It's a code red for the parents of small children everywhere: The tears that flow after a scoop of melting ice cream falls off its waffle cone and plops onto the hot pavement.

But Walt Disney Co. has perfected the solution, which it teaches to all of its theme-park staff, from janitors to senior managers, on their first day of training.

The procedure goes like this: Drop whatever you're doing, run over, find out the flavour the child had, run to the front of the line, put fresh ice cream in a bowl and stick a cone on top along with two cookies that look like Mickey Mouse's ears. In minutes, a tantrum turns into a story the child's parents will tell everyone they know.

"We call them 'magical moments,'" says Jeff Williford of the company's Disney Institute consulting arm, speaking to a seminar for business people near Toronto where that word "magical" keeps on coming up.

This kind of common sense "magic" is typical of the advice offered by the Disney Institute, which has seen demand for its customer service and staff-training secrets from big companies – including a growing number of Canadian ones – skyrocket.

It's very much a sweat-the-details approach that started with Walt Disney himself. And its appeal is growing as service industries face a tight economy, tighter competition, and cranky customers who now take to Twitter to broadcast their complaints.

Even Tim Hortons Inc. has sent senior staff to Florida and held a recent symposium for its franchisees there, with content from the Disney Institute.

The doughnut chain says it "shares the same values" as Disney, but offered few details about its relationship with the institute or how it has used its advice.

Franchisees who declined to be named said the Florida meeting was mostly "inspirational."

Ottawa-based developer Minto Group Inc. has spent the past two years working with Disney, sending senior staff for backstage tours of the Magic Kingdom.

Among the results for Minto has been a customer-service program called "beInspired," that has seen, for example, maintenance staff in Minto buildings encouraged to put down their mops to open doors for residents.

All of General Motors Co.'s U.S. Chevrolet dealers are now getting the Disney treatment. Organizers of the Super Bowl and the 2010 World Cup in South Africa also made use of Disney's staff-training expertise.

Disney has long quietly offered management and customer-service consulting, as do a range of better-known but more orthodox firms such as McKinsey & Co., Deloitte & Touche and the Boston Consulting Group. But Disney says growing interest from corporate clients in its unusual approach, as well as a new marketing push, have helped to double the Disney Institute's revenue in the past three years. (Disney does not release the exact figures.)

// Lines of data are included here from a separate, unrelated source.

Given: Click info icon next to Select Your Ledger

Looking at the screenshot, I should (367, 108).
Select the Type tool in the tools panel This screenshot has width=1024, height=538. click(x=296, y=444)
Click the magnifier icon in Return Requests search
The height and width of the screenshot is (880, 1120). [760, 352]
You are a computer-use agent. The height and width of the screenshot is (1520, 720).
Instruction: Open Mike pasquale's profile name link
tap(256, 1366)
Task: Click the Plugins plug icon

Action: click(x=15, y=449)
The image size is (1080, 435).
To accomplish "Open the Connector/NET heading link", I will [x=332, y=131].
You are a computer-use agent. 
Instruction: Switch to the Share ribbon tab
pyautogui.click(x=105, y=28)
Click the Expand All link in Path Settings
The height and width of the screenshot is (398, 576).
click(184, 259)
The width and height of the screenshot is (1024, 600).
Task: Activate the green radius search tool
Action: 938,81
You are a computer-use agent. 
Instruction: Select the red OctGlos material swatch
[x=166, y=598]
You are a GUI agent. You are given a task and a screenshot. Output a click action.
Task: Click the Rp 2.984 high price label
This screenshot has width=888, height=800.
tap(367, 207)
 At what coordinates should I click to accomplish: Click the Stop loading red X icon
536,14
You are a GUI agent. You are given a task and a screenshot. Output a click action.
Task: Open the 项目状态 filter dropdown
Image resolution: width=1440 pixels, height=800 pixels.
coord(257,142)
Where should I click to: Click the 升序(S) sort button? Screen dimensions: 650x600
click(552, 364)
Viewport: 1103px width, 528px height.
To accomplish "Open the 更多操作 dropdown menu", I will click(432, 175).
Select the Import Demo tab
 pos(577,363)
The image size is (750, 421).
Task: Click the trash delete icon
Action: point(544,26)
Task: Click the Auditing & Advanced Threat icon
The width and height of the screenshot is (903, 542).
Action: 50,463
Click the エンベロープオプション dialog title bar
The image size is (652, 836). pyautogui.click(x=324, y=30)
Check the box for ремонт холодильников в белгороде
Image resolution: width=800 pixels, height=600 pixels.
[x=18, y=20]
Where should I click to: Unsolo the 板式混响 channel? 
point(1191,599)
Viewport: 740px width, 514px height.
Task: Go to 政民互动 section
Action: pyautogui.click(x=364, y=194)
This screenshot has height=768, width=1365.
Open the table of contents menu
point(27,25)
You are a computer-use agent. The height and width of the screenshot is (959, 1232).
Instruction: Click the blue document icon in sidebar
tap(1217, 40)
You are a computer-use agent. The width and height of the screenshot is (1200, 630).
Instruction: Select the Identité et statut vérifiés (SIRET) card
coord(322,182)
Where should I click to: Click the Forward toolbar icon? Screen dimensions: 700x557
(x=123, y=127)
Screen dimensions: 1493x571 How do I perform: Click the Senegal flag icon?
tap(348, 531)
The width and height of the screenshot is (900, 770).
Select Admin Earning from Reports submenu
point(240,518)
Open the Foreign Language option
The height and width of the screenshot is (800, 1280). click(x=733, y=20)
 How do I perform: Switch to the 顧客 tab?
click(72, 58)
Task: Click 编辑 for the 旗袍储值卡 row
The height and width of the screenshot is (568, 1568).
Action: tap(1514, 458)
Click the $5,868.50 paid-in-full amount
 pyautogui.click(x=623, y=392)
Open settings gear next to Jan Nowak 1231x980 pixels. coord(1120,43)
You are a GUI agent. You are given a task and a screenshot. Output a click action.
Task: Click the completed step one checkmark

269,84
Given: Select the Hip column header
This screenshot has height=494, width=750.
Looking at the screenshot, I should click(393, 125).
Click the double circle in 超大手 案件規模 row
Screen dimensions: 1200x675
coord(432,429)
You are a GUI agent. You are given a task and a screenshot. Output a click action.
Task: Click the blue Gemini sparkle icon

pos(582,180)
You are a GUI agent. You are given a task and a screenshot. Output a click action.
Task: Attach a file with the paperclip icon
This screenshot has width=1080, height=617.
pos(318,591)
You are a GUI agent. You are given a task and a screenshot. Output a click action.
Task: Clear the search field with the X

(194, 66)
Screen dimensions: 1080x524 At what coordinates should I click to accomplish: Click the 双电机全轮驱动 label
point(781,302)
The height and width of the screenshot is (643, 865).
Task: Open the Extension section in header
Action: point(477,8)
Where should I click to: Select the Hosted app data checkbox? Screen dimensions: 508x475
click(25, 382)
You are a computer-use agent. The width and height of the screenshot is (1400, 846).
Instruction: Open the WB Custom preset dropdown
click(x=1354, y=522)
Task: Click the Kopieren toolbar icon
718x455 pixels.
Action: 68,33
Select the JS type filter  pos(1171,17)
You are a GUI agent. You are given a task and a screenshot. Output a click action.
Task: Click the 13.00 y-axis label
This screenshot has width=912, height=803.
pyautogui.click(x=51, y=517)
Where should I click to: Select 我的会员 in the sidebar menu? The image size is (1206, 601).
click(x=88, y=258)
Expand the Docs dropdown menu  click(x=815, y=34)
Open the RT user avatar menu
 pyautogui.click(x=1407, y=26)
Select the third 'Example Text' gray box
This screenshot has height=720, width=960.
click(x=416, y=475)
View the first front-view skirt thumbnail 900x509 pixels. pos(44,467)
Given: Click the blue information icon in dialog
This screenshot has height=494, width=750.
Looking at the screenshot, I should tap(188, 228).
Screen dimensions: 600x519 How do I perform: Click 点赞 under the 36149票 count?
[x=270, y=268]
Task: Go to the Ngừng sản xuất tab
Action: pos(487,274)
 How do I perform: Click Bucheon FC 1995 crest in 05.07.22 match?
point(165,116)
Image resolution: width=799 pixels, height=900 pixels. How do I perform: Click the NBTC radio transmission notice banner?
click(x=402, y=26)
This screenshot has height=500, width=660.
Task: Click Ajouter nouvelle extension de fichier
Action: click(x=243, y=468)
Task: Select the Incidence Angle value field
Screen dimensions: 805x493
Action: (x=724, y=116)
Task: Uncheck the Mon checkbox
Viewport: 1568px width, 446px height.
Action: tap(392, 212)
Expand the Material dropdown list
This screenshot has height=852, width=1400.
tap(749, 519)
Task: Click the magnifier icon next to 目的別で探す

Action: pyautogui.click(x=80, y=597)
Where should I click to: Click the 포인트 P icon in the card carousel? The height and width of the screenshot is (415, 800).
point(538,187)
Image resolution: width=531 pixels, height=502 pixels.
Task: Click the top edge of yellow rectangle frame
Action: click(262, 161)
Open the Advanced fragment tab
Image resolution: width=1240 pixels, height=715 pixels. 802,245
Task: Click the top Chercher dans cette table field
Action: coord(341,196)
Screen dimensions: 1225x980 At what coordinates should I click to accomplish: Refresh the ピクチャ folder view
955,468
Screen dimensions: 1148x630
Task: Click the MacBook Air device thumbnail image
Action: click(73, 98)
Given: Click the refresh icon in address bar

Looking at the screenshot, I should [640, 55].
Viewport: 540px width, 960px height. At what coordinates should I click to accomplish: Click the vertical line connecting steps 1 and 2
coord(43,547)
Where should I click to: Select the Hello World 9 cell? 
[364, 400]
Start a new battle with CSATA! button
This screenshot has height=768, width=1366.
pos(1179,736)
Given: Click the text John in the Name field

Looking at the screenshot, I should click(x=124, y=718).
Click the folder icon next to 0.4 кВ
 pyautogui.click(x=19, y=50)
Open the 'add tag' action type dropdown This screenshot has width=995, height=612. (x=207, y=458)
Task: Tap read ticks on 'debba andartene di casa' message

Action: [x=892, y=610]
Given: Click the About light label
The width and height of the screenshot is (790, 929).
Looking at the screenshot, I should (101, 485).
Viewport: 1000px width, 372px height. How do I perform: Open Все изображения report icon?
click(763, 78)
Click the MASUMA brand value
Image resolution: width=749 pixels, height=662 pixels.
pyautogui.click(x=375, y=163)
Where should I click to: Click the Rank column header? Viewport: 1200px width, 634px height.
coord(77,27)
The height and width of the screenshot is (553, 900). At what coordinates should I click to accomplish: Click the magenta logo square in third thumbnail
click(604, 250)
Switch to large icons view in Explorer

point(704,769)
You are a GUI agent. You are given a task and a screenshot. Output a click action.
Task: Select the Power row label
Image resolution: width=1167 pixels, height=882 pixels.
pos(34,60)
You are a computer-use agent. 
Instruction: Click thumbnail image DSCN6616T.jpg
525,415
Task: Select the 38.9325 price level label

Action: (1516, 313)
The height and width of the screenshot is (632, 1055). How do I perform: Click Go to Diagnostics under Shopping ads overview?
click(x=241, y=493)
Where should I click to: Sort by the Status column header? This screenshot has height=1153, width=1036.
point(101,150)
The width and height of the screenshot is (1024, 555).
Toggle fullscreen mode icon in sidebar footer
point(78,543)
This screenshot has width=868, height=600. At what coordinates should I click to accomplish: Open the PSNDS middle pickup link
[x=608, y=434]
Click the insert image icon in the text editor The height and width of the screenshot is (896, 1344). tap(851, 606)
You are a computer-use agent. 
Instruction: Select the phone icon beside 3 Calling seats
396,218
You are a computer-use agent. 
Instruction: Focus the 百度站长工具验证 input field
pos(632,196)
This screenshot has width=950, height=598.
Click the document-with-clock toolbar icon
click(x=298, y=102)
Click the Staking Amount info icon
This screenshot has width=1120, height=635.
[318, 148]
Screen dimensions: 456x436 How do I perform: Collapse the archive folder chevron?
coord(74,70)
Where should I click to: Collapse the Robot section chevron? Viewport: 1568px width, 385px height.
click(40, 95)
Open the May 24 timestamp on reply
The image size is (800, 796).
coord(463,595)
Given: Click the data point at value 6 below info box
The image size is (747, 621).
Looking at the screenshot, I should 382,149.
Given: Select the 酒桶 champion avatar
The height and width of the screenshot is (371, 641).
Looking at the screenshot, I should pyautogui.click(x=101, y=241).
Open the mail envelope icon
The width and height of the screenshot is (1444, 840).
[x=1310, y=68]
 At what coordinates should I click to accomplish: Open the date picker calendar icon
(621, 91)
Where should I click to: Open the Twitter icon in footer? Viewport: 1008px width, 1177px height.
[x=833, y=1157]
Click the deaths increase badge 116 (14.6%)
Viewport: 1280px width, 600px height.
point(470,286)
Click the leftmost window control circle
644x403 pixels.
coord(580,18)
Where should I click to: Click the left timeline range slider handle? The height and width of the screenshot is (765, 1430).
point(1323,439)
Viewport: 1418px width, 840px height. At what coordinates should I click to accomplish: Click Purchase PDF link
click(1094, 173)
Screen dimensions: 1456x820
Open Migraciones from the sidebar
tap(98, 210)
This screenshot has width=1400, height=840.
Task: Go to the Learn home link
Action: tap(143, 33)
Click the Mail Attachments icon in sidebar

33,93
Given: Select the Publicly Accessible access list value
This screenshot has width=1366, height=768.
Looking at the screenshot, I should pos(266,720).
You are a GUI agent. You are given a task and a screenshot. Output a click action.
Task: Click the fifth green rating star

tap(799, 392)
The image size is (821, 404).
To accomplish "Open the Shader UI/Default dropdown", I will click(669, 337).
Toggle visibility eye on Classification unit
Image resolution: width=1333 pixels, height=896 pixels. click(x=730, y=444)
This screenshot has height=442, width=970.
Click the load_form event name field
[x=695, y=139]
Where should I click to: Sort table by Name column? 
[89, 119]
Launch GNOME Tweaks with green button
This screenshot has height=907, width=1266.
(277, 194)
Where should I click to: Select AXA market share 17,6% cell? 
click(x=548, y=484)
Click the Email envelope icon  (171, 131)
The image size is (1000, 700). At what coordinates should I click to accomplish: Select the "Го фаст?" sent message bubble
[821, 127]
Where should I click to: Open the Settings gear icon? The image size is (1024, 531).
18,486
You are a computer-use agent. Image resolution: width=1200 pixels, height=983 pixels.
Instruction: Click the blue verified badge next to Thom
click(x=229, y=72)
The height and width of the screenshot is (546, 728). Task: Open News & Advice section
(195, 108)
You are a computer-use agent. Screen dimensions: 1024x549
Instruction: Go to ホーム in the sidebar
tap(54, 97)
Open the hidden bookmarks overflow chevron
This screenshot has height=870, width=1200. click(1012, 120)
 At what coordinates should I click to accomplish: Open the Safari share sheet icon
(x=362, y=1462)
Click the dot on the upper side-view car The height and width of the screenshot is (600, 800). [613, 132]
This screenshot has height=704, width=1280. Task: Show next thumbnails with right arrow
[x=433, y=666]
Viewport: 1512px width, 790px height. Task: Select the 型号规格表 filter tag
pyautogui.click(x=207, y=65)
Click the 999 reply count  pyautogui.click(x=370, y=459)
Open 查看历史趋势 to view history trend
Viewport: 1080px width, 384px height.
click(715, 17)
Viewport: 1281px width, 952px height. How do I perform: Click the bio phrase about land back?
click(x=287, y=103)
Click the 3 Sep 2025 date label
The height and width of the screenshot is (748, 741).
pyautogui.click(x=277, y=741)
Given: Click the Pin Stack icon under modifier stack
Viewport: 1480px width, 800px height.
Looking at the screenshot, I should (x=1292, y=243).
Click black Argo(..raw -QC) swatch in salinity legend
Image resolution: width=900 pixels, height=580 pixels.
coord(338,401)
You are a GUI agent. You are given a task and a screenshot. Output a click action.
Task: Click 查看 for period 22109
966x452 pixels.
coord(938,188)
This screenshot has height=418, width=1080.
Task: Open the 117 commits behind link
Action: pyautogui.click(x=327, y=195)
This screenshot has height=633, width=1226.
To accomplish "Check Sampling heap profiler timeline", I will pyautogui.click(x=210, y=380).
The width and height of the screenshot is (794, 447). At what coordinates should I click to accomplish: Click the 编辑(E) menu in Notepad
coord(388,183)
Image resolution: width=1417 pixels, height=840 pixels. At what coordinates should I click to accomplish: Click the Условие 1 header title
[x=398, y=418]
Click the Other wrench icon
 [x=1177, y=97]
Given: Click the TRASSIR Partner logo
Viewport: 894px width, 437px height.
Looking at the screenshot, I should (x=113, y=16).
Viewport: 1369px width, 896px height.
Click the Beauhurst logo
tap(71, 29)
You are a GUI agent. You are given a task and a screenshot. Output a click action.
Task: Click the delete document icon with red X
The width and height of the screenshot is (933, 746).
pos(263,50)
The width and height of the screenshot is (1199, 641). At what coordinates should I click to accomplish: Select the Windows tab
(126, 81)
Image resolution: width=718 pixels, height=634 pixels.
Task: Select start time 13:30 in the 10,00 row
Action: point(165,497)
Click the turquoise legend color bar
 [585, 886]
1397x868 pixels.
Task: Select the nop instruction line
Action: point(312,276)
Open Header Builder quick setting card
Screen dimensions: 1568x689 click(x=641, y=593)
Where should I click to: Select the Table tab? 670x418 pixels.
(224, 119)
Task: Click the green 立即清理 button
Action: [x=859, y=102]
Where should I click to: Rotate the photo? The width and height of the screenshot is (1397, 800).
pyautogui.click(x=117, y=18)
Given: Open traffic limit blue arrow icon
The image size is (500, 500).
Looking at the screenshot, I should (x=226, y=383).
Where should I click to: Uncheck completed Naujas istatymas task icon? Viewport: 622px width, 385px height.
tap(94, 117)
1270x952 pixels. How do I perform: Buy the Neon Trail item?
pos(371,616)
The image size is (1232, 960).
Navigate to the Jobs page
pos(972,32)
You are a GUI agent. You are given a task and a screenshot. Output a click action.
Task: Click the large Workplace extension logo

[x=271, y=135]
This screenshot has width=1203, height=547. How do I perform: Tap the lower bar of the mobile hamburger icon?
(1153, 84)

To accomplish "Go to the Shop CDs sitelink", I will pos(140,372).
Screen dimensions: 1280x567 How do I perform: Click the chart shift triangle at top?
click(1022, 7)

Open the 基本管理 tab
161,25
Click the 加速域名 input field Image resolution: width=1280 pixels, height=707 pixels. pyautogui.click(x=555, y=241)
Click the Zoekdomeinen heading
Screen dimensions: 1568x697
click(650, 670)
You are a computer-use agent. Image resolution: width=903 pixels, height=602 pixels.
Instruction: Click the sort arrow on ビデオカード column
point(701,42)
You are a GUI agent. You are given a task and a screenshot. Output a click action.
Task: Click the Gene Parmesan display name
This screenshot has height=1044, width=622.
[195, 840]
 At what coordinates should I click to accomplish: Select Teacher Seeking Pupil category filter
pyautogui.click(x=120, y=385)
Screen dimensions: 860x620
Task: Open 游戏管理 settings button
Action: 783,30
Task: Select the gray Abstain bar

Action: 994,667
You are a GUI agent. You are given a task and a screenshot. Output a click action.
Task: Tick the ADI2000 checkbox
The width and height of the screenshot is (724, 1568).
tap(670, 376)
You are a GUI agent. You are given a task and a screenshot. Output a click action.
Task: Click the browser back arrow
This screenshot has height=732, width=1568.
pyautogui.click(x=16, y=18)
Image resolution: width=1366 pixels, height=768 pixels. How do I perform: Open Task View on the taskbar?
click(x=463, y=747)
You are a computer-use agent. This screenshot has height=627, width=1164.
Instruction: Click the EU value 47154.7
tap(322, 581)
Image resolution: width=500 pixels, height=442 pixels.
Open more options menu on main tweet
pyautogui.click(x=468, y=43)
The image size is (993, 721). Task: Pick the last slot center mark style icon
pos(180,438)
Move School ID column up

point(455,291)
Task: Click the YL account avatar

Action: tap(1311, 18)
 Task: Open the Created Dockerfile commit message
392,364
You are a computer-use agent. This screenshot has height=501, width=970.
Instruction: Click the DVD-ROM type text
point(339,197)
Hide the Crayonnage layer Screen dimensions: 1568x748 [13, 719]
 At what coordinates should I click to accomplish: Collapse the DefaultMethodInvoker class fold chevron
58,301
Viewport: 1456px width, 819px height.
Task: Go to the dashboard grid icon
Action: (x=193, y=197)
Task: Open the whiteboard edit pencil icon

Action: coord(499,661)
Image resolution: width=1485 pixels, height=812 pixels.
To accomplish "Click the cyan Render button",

At a recent Disney Institute seminar at the Burlington Convention Centre west of Toronto, hosted by McMaster University's DeGroote School of Business, the more than 200 attendees included small business owners, doctor's office co-ordinators, bank staff, an official with the Hamilton Tiger-Cats and municipal civil servants.

All were handed their name tags by a team of young women in mouse ears. The podium, also topped with mouse ears, is framed by two ceiling-high towers of silver Mickey and Minnie Mouse balloons.

The institute's instructors are all former senior managers at its theme parks. In addition to offering seminars and tours of Walt Disney World near Orlando or Disneyland in Anaheim, Calif., Disney also sends out "mystery shoppers" to businesses to evaluate their customer service. And it is often simple things that make customers – "guests" in Disney-ese – the happiest.

"Make customers go, 'Huh.' Or make customers go, 'I never expected that,'" Disney Institute presenter Walter Kurlin tells the crowd. "And then they go home and tell their neighbour about your business and what you did to make them feel special. That's what this is all about."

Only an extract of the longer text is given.